東京都内でもペット同居が可能な唯一の避難所です。練馬区の職員2名とボランティアが施設の運営にあたっています。

震災からすでに2か月以上経過しているので多くの避難者が退所された後であり、数家族が生活している状況でした。

使わなくなった小学校の1、2階部分を使った避難施設です。保育園も併設されていた学校です。

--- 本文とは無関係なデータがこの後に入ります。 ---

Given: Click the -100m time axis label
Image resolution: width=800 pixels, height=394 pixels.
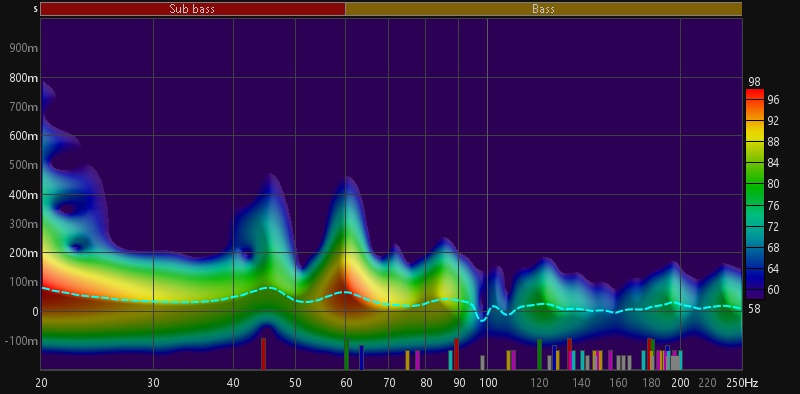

 ペット同居可能な施設として有名になりましたが、練馬区としては公にペット可能としたわけではないとのことでした。最初に入所を希望された方がたまたま犬を飼われていた方で、ほかの施設では入所を断られ続け、車の中で避難生活をされており、「このままでは健康にも精神的にもよくない」と避難所長が入所を認めたそうです。それが人づてに伝わりペットを連れた避難者が集まったそうです。ただあくまでも現場での判断、対応であり、練馬区としてはペットということは出していませんでした。

 実際の避難生活の様子やペットのこともお話を伺いたかったのですがプライバシーの問題もありあくまでも施設の見学になりました。

 

校舎に入ると最初の部屋が運営本部になっています。ここに区の職員さんやボランティアの方々がお仕事をされています。

校舎内は土足です。

運営本部.JPG会議室.JPG

本部内の様子です。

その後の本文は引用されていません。